Years after Karen McCoach Duppel ’92 moved out of her house at 116 Evanston, her daughter Katie moved in, culminating in one unforgettable Family Weekend reunion.
When five friends claimed the 116 Evanston house in the fall of 1991, none of them knew it would be a critter haven — and become a family legacy.
Karen McCoach Duppel ’92 was a religious studies major when she and fellow senior classmates Kelli Lyman, Jenny Sherer Striebick, Linda Phillips Mansfield and Laura Hamm Jimmar leveraged their class credits against the lottery system once used to assign houses in the student neighborhood.
“The house is joy,” Karen said. It was perfectly placed across the street from the “Flamingo House” where their friends lived, aptly named for the pink animals displayed on a sign out front.
Their Evanston house was the place where they forged bonds and formed memories that are still talked about years later.
“Before it was called Friendsgiving,” Karen said, “we made our first turkey dinner there during exam week to celebrate the holidays with our Dayton family.” Some of the highlights of Karen’s time at UD included making meals together and hanging out, doing nothing in particular at 116 Evanston.
The house wasn’t without its quirks, though.

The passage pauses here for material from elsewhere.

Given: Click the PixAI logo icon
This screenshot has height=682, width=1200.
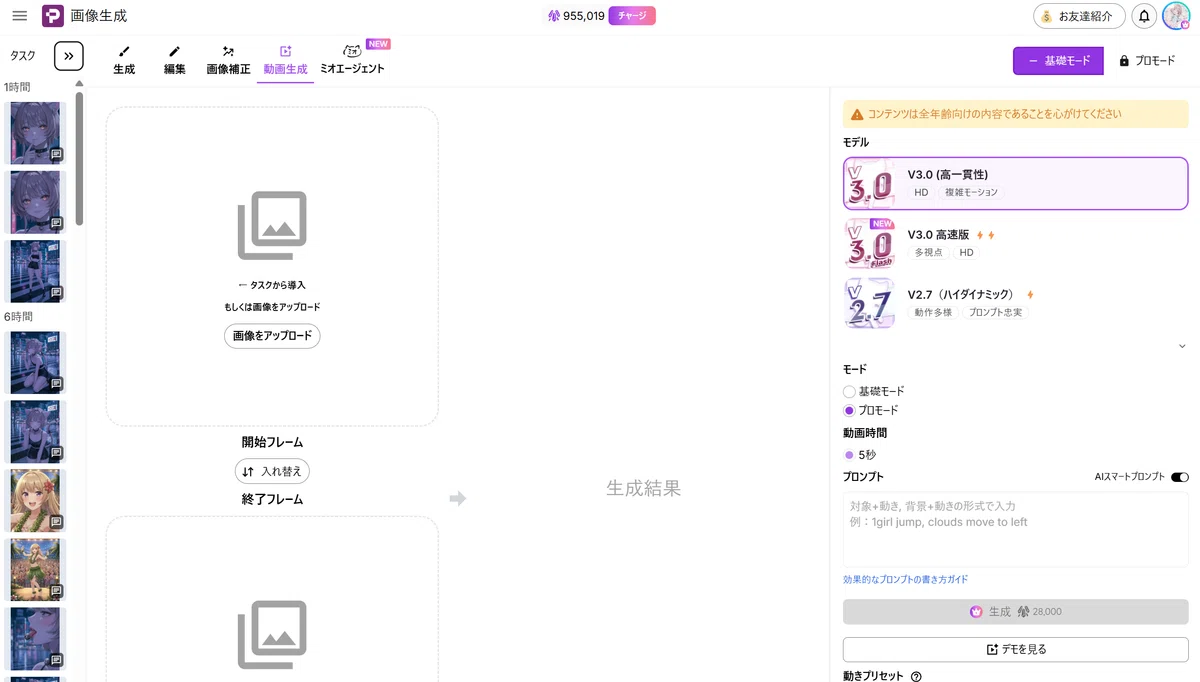Looking at the screenshot, I should click(x=53, y=16).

“We had a problem with squirrels in the walls,” Karen said. “It was a weird kind of noise.” The animals would scratch and scatter so often, the roommates accepted that their house guests had maybe moved in permanently.
The group’s year in the house came and went, far too fast. Days of walking to the McGinnis Center to do laundry and nights of walking the student neighborhood with their empty cups finally came to an end with graduation.
They moved out of 116 Evanston, not knowing they would be brought back together in the same place decades later.
On the front porch of 116 Evanston, junior Katie Duppel sits, reading a text from her mother that asks a distinctly UD question:
“Are you doing some porch sitting?”
It’s not the first time her mother has asked if she’s taking advantage of the neighborhood views.
“You go outside and you’re like, ‘Today would be such a great day to sit on the porch,’ and so I check in with Katie and ask,” Karen said.
It’s one of many parallel moments the mother and daughter share as current and former residents of the same UD house.
Katie chose UD out of her own volition, eager to make the same memories she heard her mother recount so fondly. As if by fate, Katie was placed in her mother’s old house for her junior-year residence.
When Katie first received the email that revealed she’d be living at 116 Evanston, she knew it sounded familiar. One quick phone call later confirmed it.
“I showed her the Google Maps Street View, and we immediately started crying,” Katie said. The fact that she would share a space so integral to her mom’s experience at UD wasn’t just validating her choice to be a Flyer; it was kismet.
“Right place, right time. It’s a sign telling me that this is where I’m meant to be,” Katie said.
It was her turn to continue the legacy of her mother — and create one of her own.
“She’s seen Dayton through my eyes,” said Karen, “but I wanted to make sure she chose Dayton for her own experience.
Since moving in, Katie and her roommates have taken advantage of the communal spaces, so much so that she has dubbed them “living room roommates.”
“When we’re all home, sitting in the same space, watching TV and talking to each other,” Katie said.
They were living up to the wish texted to them by Karen and her roommates: “Enjoy the time together, and make good memories that last a lifetime.”
Now equipped with a washer, dryer and air conditioning, 116 Evanston is only a little different than when Karen called the three-bedroom house home. The same odd inside layout remains — Katie’s bedroom beneath the stairs was newly nicknamed the Harry Potter room. Katie added a Philly corner, adorned with flags and icons of Katie’s home teams.
When they first found out, Karen’s old roommates couldn’t believe the odds of Katie now living in their old house, but for the Duppels, it just made sense.
“Things at Dayton don’t just happen by chance. We really believe there’s a reason she’s in that house,” Karen said, “whether it’s to know me better, to know herself better or to make those lifelong friends that I have now.”
“Things at Dayton don’t just happen by chance. We really believe there’s a reason she’s in that house,” Karen said, “whether it’s to know me better, to know herself better or to make those lifelong friends that I have now.”
Those friends returned to 116 Evanston this fall for Family Weekend, walking the familiar space with their trusty cups — before Katie explained that UD students don’t do that anymore.
“All you needed was a cup and you were ready to go,” Karen said. Nowadays, formal party invitations are sent via Google Calendar.
Katie even sent one for Family Weekend. Invitees, including Karen’s former housemates, received the note: “History repeats itself, keeping the decades of bad decisions going at 116 Evanston.”
Through old photographs, Karen’s roommates were able to give Katie and her roommates a glance into the past, even offering suggestions on how today’s occupants could decorate their new space.
Only one thing was noticeably missing, mentioned Karen’s roommate Jenny: “I can almost still hear the squirrels in the walls.”
And roommates past and present didn’t just share a laugh — they now shared a home.